Unsere Lippen liegen einige Zeit geschlossen aufeinander, doch dann öffne ich meine langsam und beginne sanft an seiner Unterlippe zu knabbern. Das zarte Fleisch gibt sich mir bedingungslos hin, und ich schmecke die schärfe seiner Zahnpasta, die noch auf ihm haftet. Ich löse meine Lippen keine Sekunde von seinen, während ich ihn noch enger an mich ziehe, es gibt nun keine Lücke mehr zwischen unseren Körpern, es erscheint fast als wären auch wir den Wolken gleich, die den Himmel verschließen, indem sie sich trennungslos aneinander schmiegen.

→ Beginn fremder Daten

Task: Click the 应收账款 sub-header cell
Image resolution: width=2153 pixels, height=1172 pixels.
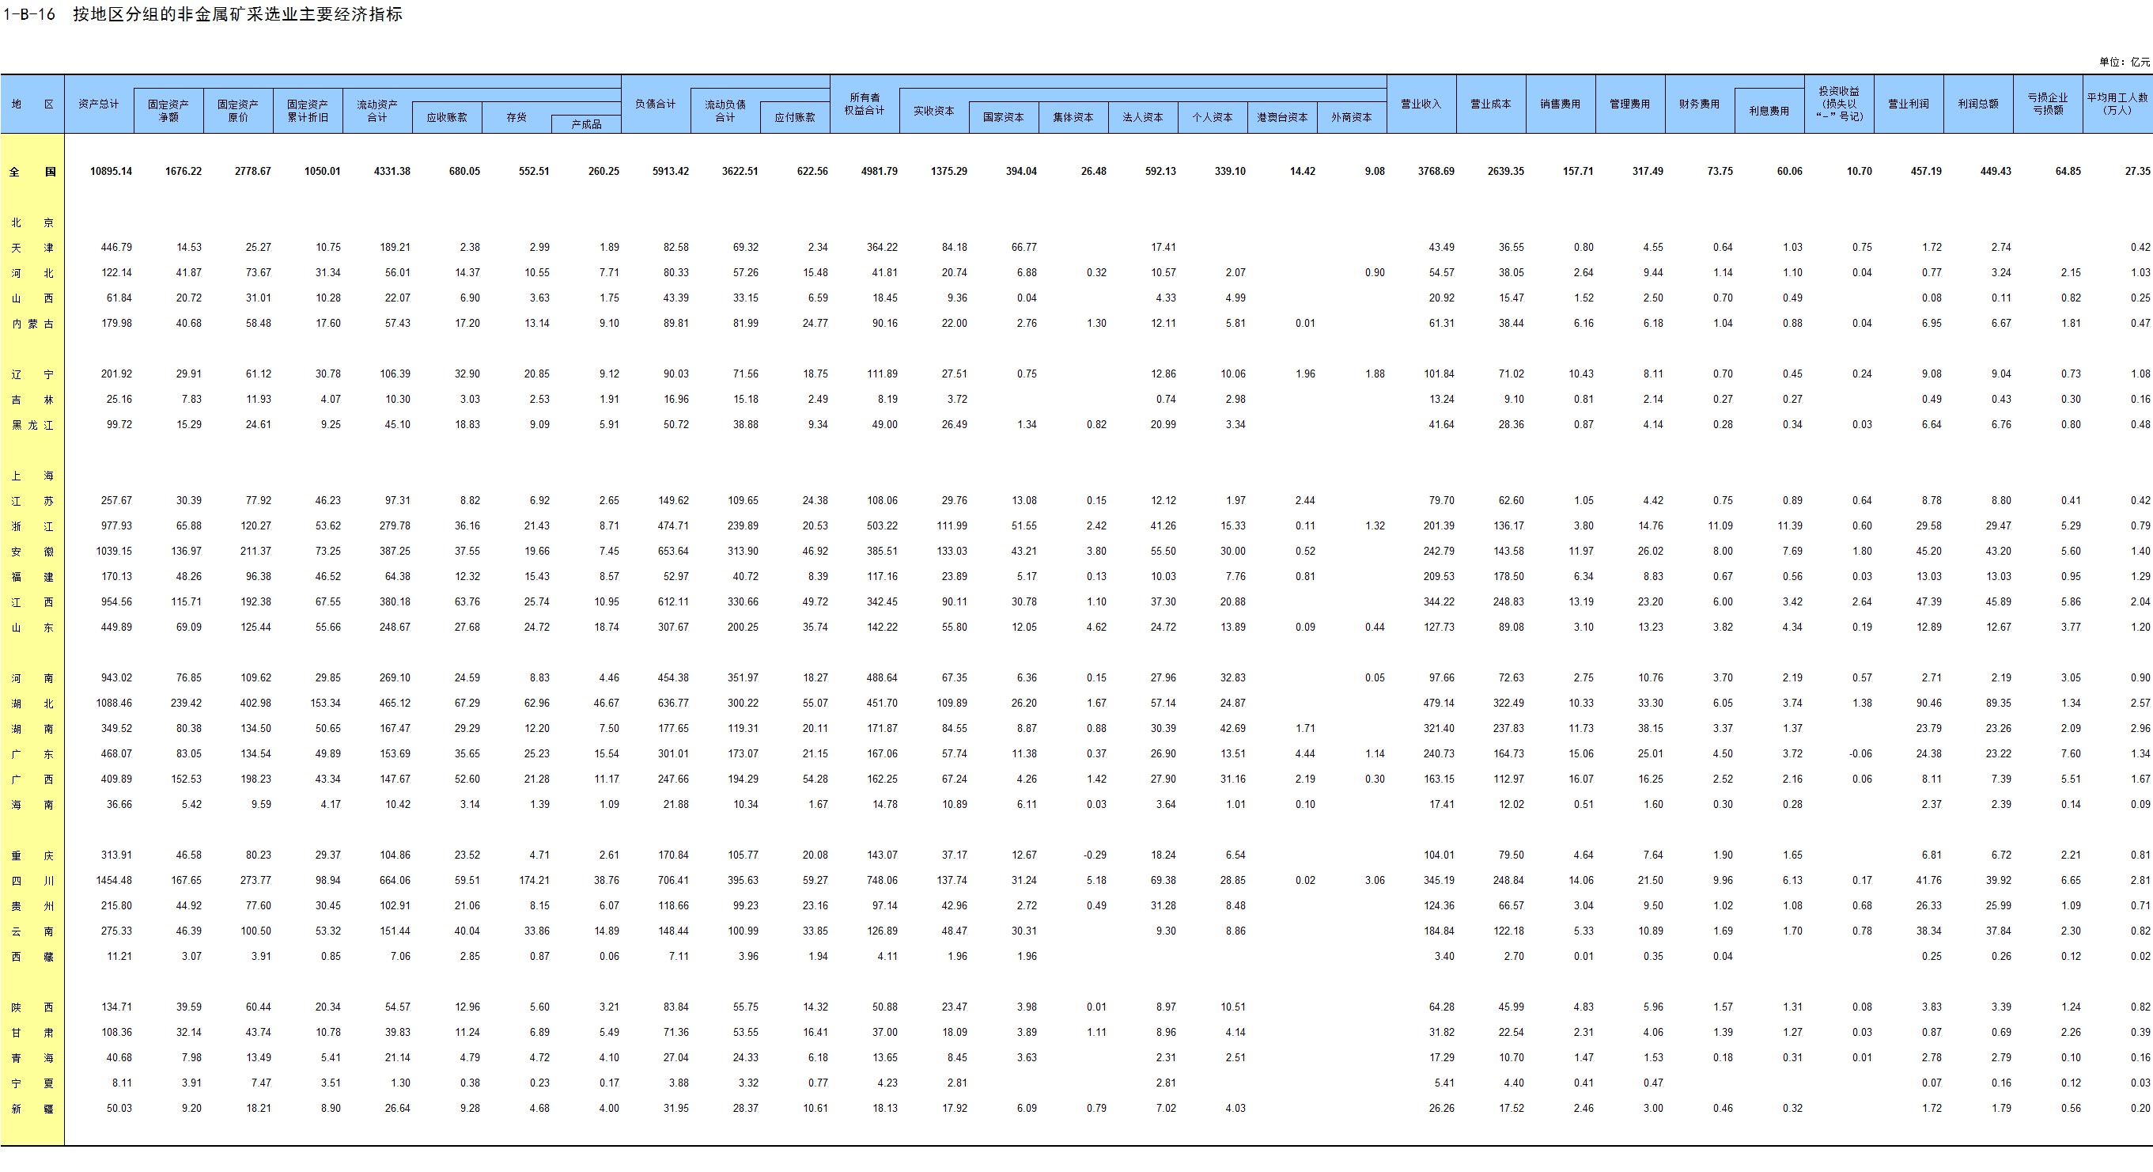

Mein Herz geht in dem Gedanken auf, ihm so nah zu sein, dass ich das Gefühl habe, dass nichts auf der Welt uns auseinanderbringen kann. Natürlich ist das ein alberner Gedanke, aber wem ist es verboten albern zu sein, wenn man mit dem Menschen zusammen ist, den man liebt?

Schließlich verlasse ich seinen Mund und gebe seiner überdimensionierten Nase stattdessen einen Kuss. Seine Hand streichelt lieblich den Rest meines Armes hinauf und das kitzelt mich und ich lächle, die Lippen noch immer an seiner Nase verharrend. Ich spüre, wie auch seine Gesichtszüge sich zu einem kleinen Lächeln verziehen. Dort liegen wir einsam in der Dunkelheit und lächeln gegeneinander, kann es etwas schöneres auf Erden geben?

Sicherlich bin ich ein wenig euphorisch, aber ein Schock und gleich darauf eine Überschwemmung von Liebe können den Körper und den Geist schon aus dem Einklang bringen.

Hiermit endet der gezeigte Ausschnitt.